[INPUT DATA — start]
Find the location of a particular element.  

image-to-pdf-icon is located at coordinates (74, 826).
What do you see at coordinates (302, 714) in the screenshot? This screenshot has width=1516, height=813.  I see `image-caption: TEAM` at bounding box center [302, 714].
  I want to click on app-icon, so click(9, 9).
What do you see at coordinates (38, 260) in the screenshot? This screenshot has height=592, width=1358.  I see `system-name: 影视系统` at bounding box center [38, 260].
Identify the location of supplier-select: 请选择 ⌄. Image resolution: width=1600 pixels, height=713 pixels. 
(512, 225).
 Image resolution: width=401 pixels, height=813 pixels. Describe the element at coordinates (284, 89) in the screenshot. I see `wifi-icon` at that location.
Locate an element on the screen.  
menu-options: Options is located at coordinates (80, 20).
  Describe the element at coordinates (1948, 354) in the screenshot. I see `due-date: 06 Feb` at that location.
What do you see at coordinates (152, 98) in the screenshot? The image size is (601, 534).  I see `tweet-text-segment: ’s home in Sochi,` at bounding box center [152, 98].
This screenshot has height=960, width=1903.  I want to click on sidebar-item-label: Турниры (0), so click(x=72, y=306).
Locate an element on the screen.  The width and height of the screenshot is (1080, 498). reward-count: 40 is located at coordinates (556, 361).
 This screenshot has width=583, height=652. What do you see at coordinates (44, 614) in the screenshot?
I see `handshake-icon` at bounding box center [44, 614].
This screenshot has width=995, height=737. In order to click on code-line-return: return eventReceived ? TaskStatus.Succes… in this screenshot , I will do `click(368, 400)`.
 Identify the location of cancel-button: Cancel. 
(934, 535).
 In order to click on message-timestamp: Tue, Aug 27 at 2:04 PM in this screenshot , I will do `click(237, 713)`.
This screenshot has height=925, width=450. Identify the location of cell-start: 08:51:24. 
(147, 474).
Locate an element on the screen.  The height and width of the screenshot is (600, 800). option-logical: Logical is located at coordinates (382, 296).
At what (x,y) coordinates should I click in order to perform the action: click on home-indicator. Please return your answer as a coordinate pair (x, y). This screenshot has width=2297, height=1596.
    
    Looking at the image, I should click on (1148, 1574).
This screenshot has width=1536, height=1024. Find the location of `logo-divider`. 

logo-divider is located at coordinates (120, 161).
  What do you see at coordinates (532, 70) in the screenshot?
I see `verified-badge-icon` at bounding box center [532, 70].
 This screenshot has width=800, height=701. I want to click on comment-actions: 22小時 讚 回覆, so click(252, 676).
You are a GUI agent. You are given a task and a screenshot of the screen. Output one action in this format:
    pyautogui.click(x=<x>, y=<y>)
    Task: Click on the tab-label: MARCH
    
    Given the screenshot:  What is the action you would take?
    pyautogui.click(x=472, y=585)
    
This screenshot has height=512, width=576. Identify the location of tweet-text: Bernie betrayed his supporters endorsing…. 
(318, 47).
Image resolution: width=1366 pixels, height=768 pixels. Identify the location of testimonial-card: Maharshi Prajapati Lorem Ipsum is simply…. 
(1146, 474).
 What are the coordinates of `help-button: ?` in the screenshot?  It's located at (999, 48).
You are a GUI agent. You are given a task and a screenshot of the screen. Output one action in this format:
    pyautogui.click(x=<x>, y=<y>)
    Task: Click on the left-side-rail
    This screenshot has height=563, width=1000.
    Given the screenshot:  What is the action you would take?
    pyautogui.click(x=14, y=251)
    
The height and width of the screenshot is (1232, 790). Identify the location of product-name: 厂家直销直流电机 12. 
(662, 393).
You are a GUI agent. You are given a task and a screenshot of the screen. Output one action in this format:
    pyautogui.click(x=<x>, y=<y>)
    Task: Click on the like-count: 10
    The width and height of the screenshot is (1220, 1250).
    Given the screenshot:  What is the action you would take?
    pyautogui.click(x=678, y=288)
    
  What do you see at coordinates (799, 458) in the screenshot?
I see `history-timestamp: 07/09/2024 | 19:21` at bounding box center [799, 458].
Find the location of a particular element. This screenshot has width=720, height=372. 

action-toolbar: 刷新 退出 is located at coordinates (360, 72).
[INPUT DATA — finish]
- ACTIVITY:
Reproduce every one of the entries above verbatim, line for line, without changing any character.

- FINAL ANSWER:
Find the location of a particular element.  

image-to-pdf-icon is located at coordinates (74, 826).
What do you see at coordinates (302, 714) in the screenshot? This screenshot has width=1516, height=813.  I see `image-caption: TEAM` at bounding box center [302, 714].
  I want to click on app-icon, so click(9, 9).
What do you see at coordinates (38, 260) in the screenshot? This screenshot has height=592, width=1358.  I see `system-name: 影视系统` at bounding box center [38, 260].
Identify the location of supplier-select: 请选择 ⌄. Image resolution: width=1600 pixels, height=713 pixels. 
(512, 225).
 Image resolution: width=401 pixels, height=813 pixels. Describe the element at coordinates (284, 89) in the screenshot. I see `wifi-icon` at that location.
Locate an element on the screen.  
menu-options: Options is located at coordinates (80, 20).
  Describe the element at coordinates (1948, 354) in the screenshot. I see `due-date: 06 Feb` at that location.
What do you see at coordinates (152, 98) in the screenshot? The image size is (601, 534).  I see `tweet-text-segment: ’s home in Sochi,` at bounding box center [152, 98].
This screenshot has height=960, width=1903.  I want to click on sidebar-item-label: Турниры (0), so click(x=72, y=306).
Locate an element on the screen.  The width and height of the screenshot is (1080, 498). reward-count: 40 is located at coordinates (556, 361).
 This screenshot has width=583, height=652. What do you see at coordinates (44, 614) in the screenshot?
I see `handshake-icon` at bounding box center [44, 614].
This screenshot has width=995, height=737. In order to click on code-line-return: return eventReceived ? TaskStatus.Succes… in this screenshot , I will do `click(368, 400)`.
 Identify the location of cancel-button: Cancel. 
(934, 535).
 In order to click on message-timestamp: Tue, Aug 27 at 2:04 PM in this screenshot , I will do `click(237, 713)`.
This screenshot has height=925, width=450. Identify the location of cell-start: 08:51:24. 
(147, 474).
Locate an element on the screen.  The height and width of the screenshot is (600, 800). option-logical: Logical is located at coordinates (382, 296).
At what (x,y) coordinates should I click in order to perform the action: click on home-indicator. Please return your answer as a coordinate pair (x, y). This screenshot has width=2297, height=1596.
    
    Looking at the image, I should click on (1148, 1574).
This screenshot has width=1536, height=1024. Find the location of `logo-divider`. 

logo-divider is located at coordinates (120, 161).
  What do you see at coordinates (532, 70) in the screenshot?
I see `verified-badge-icon` at bounding box center [532, 70].
 This screenshot has width=800, height=701. I want to click on comment-actions: 22小時 讚 回覆, so click(252, 676).
You are a GUI agent. You are given a task and a screenshot of the screen. Output one action in this format:
    pyautogui.click(x=<x>, y=<y>)
    Task: Click on the tab-label: MARCH
    
    Given the screenshot:  What is the action you would take?
    pyautogui.click(x=472, y=585)
    
This screenshot has height=512, width=576. Identify the location of tweet-text: Bernie betrayed his supporters endorsing…. 
(318, 47).
Image resolution: width=1366 pixels, height=768 pixels. Identify the location of testimonial-card: Maharshi Prajapati Lorem Ipsum is simply…. 
(1146, 474).
 What are the coordinates of `help-button: ?` in the screenshot?  It's located at (999, 48).
You are a GUI agent. You are given a task and a screenshot of the screen. Output one action in this format:
    pyautogui.click(x=<x>, y=<y>)
    Task: Click on the left-side-rail
    This screenshot has height=563, width=1000.
    Given the screenshot:  What is the action you would take?
    pyautogui.click(x=14, y=251)
    
The height and width of the screenshot is (1232, 790). Identify the location of product-name: 厂家直销直流电机 12. 
(662, 393).
You are a GUI agent. You are given a task and a screenshot of the screen. Output one action in this format:
    pyautogui.click(x=<x>, y=<y>)
    Task: Click on the like-count: 10
    The width and height of the screenshot is (1220, 1250).
    Given the screenshot:  What is the action you would take?
    pyautogui.click(x=678, y=288)
    
  What do you see at coordinates (799, 458) in the screenshot?
I see `history-timestamp: 07/09/2024 | 19:21` at bounding box center [799, 458].
Find the location of a particular element. This screenshot has width=720, height=372. 

action-toolbar: 刷新 退出 is located at coordinates (360, 72).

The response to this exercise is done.